In some embodiments, the composition does not form a gel until the composition reaches the downhole location.

The composition may form a gel in the downhole location at a desired temperature.

The present disclosure also relates to a third method of plugging a flow of water into a downhole location in a wellbore, which may be combined with any of the preceding aspects, comprising performing the second method, wherein the formed gel occupies substantially all of the interior volume of the formation.

The third method and other aspects may include one or more of the following features.

The subterranean zone can be sealed around the portion of the formation into which the composition is to flow.

At least one straddle packer (straddle packer) may be used to seal the portion of the subterranean zone.

The present disclosure also relates to a fourth method of plugging fluid flow out of a formation in a subterranean zone comprising performing the first method wherein the modified colloidal silica, the accelerator, the amount of modified colloidal silica, and the amount of accelerator are selected such that the composition forms a gel when the composition is exposed to at least a particular temperature for at least a particular time, and wherein the formation in the subterranean zone is at least at the particular temperature and the composition is maintained in the formation for at least the particular time resulting in the formation of a gel in the formation thereby plugging fluid flow out of the formation.

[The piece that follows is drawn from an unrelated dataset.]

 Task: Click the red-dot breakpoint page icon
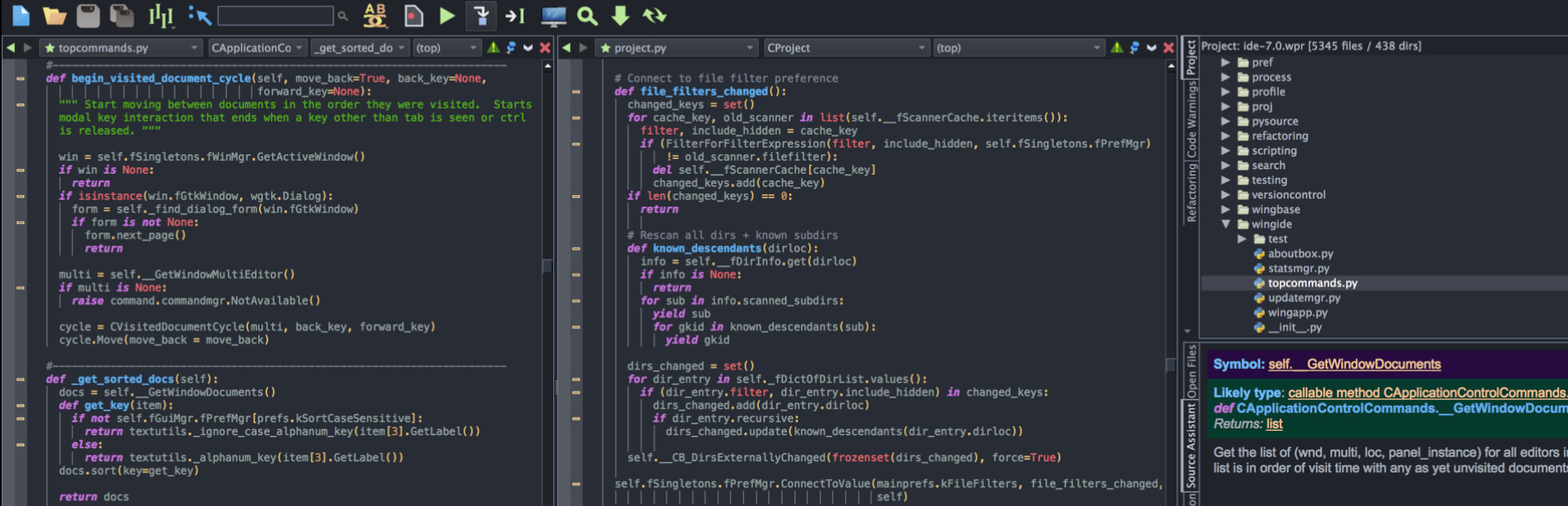414,15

The fourth method and other aspects may include one or more of the following features.

The silica to cation molar ratio (X) of the composition can be defined by the following equation:

and X can have a value of from about 8 to about 50, wherein: n is a radical of _{Silicon dioxide} Is the total moles of silica in the composition; n is a radical of _Cation(s) Is the total moles of cations in the composition; and Z is the charge on the cation.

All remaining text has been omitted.